[Items from a dataset]
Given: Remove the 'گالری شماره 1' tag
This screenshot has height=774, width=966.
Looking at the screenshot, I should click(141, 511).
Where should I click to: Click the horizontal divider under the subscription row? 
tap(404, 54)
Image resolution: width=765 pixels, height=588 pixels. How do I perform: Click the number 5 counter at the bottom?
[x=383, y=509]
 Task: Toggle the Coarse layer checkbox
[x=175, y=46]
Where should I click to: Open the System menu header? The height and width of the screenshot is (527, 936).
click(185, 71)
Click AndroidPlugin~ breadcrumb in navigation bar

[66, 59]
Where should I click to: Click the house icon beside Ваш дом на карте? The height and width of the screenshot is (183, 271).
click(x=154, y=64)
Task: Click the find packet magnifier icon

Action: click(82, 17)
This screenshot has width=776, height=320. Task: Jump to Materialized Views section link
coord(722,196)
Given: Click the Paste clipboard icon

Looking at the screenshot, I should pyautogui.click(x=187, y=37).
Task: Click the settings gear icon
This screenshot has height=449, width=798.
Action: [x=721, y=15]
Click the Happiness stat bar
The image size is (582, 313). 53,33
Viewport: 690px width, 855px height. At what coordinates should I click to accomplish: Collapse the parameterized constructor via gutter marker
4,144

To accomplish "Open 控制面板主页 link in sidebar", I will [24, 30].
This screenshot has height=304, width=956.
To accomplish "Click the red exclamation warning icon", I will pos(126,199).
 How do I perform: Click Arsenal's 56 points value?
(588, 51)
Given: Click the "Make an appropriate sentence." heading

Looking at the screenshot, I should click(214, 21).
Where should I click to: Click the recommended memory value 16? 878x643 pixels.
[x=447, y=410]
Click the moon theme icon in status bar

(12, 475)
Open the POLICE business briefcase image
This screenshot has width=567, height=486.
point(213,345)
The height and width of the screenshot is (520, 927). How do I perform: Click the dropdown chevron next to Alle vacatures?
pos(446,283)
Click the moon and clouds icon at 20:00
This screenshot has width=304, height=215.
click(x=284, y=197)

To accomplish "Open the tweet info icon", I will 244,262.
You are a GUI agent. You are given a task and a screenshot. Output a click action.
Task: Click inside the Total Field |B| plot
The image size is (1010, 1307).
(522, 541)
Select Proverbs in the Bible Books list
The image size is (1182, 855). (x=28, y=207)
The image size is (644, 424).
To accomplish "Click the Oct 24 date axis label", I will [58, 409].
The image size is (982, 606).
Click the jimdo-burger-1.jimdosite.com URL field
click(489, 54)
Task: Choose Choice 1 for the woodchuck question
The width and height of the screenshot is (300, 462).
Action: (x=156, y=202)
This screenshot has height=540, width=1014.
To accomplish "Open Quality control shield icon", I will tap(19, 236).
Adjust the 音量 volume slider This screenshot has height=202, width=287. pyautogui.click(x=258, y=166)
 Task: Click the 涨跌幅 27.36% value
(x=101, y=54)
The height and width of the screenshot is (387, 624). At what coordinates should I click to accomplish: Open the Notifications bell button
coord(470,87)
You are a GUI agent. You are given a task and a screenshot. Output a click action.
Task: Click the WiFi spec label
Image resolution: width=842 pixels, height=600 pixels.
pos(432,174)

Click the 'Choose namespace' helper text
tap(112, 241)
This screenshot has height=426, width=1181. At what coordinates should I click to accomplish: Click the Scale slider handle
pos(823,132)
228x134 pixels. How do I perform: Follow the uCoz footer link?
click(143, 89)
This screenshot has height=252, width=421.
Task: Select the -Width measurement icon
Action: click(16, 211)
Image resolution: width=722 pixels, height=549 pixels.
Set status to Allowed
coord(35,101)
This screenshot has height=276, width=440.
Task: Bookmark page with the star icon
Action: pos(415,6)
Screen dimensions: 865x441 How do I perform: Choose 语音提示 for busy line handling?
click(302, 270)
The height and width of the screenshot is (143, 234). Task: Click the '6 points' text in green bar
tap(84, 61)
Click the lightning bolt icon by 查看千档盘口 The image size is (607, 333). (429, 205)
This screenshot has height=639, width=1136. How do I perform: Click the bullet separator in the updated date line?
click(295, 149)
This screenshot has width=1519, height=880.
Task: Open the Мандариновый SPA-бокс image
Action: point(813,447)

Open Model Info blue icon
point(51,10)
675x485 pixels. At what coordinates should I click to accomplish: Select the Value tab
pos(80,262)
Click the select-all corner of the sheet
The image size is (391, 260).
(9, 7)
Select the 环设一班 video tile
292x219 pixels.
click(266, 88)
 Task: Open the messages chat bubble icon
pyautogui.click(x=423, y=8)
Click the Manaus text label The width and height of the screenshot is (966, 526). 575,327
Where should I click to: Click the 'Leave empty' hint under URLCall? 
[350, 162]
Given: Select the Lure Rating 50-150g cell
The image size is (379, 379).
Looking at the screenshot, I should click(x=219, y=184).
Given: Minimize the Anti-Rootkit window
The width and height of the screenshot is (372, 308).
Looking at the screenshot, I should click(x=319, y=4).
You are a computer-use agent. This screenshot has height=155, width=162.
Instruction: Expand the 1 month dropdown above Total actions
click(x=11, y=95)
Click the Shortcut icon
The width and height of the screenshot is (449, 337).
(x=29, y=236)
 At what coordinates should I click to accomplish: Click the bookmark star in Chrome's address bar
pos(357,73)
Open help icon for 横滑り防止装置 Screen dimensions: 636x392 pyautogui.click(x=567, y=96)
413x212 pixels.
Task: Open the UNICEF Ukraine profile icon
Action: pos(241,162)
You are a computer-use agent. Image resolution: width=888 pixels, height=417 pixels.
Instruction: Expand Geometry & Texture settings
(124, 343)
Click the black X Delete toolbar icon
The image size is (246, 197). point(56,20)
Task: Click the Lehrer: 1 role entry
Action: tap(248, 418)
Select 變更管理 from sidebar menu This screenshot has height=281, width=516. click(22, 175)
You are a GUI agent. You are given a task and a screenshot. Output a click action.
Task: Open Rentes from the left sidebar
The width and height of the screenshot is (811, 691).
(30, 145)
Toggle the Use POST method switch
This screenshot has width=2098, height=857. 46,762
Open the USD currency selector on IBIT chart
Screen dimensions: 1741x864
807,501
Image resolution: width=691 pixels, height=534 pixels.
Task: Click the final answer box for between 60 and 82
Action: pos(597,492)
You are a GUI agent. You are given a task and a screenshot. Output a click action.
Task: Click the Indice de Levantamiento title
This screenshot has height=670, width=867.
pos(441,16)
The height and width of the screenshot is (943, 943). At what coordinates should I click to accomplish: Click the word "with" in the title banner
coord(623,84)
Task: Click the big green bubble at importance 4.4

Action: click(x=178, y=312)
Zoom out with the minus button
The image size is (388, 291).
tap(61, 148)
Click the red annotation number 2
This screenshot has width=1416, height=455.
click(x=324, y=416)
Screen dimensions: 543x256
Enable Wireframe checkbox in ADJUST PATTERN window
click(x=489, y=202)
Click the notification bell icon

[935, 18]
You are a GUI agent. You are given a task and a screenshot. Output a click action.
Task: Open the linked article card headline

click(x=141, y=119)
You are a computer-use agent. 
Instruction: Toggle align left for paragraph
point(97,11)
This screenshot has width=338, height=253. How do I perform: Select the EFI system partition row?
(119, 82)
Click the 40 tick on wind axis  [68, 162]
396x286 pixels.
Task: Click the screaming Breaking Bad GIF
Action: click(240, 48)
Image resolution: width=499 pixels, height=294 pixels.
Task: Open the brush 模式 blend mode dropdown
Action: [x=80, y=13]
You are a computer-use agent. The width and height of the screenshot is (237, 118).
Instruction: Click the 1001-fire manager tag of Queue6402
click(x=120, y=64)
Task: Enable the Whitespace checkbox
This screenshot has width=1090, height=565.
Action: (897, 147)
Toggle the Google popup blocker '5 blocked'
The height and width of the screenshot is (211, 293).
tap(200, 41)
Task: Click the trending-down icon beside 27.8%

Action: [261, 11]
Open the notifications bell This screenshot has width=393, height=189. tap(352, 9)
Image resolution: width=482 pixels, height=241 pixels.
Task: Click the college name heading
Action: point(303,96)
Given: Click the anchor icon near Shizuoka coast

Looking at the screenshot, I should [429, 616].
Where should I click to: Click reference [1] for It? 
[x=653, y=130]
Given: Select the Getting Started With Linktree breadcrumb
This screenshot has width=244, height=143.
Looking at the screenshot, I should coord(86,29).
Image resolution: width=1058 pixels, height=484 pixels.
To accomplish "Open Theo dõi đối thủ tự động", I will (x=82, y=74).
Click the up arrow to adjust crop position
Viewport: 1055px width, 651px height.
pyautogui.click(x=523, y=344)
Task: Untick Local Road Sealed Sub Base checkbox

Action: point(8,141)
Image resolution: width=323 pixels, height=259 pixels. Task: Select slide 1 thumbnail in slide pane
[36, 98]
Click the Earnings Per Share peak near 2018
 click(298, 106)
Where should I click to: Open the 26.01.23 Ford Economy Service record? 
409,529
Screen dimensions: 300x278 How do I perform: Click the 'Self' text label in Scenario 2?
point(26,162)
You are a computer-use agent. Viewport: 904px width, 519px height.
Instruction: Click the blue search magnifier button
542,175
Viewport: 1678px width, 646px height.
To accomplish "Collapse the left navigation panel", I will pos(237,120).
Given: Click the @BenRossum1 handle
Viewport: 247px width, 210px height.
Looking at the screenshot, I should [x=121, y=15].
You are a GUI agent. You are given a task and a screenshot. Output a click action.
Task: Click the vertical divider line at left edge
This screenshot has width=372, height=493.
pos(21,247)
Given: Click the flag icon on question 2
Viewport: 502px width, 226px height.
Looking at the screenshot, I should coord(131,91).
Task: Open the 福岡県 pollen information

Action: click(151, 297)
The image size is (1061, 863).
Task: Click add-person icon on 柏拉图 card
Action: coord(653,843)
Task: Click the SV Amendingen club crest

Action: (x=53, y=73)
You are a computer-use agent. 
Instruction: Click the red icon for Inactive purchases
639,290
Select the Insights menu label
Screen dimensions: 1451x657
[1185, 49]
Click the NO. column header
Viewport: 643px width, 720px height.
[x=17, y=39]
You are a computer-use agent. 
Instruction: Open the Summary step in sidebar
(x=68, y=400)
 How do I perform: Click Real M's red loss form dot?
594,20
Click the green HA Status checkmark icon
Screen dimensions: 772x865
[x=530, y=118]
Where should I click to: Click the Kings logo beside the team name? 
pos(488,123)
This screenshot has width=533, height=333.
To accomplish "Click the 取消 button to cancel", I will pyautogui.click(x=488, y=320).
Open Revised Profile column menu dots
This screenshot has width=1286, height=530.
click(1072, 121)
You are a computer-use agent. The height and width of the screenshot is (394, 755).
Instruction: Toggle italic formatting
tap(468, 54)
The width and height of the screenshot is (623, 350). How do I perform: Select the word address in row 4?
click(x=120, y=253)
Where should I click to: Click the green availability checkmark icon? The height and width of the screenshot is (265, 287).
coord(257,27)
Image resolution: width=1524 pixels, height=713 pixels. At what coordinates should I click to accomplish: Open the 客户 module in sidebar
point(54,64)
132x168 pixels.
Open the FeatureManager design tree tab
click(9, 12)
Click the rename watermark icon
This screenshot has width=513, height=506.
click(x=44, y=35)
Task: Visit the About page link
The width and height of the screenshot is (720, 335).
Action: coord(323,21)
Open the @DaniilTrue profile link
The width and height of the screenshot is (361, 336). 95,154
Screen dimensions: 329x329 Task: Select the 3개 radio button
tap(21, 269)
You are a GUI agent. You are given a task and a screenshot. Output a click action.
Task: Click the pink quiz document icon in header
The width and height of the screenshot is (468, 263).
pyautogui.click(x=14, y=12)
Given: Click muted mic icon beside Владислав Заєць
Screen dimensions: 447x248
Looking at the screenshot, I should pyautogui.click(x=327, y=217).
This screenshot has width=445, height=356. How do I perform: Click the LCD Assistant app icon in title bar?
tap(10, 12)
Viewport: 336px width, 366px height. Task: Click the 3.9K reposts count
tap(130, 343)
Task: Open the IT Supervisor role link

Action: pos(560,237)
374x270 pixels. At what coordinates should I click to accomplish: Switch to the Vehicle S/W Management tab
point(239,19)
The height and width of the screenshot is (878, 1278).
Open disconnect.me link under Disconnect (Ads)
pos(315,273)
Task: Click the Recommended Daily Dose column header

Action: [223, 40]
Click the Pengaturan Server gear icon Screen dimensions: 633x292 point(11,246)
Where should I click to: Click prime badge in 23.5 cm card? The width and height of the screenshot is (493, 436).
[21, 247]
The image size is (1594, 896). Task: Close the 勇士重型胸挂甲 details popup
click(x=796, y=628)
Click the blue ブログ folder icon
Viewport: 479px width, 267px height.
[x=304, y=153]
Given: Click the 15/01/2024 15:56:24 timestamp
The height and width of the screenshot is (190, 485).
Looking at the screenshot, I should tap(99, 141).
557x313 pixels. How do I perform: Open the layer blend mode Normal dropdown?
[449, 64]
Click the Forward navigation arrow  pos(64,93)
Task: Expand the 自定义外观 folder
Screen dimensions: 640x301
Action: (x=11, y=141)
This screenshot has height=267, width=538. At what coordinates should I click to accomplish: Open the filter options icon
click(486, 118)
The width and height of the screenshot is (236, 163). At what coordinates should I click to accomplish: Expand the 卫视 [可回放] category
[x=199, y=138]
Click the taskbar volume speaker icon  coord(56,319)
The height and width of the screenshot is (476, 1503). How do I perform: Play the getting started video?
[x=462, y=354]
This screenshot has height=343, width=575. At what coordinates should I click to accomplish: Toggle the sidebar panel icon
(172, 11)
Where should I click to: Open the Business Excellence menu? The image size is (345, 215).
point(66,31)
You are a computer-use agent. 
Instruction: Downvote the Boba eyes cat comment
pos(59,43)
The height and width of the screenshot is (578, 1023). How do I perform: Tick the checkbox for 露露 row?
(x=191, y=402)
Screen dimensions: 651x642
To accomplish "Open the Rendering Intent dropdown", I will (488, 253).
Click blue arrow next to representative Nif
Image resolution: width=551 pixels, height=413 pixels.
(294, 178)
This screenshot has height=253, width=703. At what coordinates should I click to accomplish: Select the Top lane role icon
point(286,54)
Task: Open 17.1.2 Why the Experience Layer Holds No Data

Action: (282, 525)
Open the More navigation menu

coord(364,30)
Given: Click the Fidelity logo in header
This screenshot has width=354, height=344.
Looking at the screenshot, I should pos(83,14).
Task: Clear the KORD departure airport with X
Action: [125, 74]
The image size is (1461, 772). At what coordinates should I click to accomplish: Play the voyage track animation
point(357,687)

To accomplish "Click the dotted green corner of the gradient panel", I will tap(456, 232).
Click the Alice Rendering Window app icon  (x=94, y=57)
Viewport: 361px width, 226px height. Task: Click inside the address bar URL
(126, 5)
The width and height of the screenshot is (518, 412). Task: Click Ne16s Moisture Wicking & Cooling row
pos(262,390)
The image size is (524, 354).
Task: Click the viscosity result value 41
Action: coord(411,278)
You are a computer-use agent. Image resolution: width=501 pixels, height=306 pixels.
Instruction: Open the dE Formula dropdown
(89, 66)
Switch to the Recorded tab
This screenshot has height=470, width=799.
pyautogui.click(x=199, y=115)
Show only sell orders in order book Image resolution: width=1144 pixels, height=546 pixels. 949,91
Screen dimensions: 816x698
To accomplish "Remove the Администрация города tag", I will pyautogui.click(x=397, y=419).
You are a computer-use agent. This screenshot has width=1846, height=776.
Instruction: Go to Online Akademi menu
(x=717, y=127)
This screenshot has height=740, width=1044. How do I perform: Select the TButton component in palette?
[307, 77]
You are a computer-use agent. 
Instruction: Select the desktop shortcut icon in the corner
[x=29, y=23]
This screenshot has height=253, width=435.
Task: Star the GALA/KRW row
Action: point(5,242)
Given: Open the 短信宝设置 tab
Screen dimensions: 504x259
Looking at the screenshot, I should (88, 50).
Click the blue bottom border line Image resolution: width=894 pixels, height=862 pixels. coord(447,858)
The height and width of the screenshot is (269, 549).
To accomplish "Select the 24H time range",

■ INSTRUCTIONS FOR THE TASK ■
Go line by line through the records and copy those that contain the word "volume".

■ RESPONSE ■
Adjust the 音量 volume slider This screenshot has height=202, width=287. pyautogui.click(x=258, y=166)
Click the taskbar volume speaker icon  coord(56,319)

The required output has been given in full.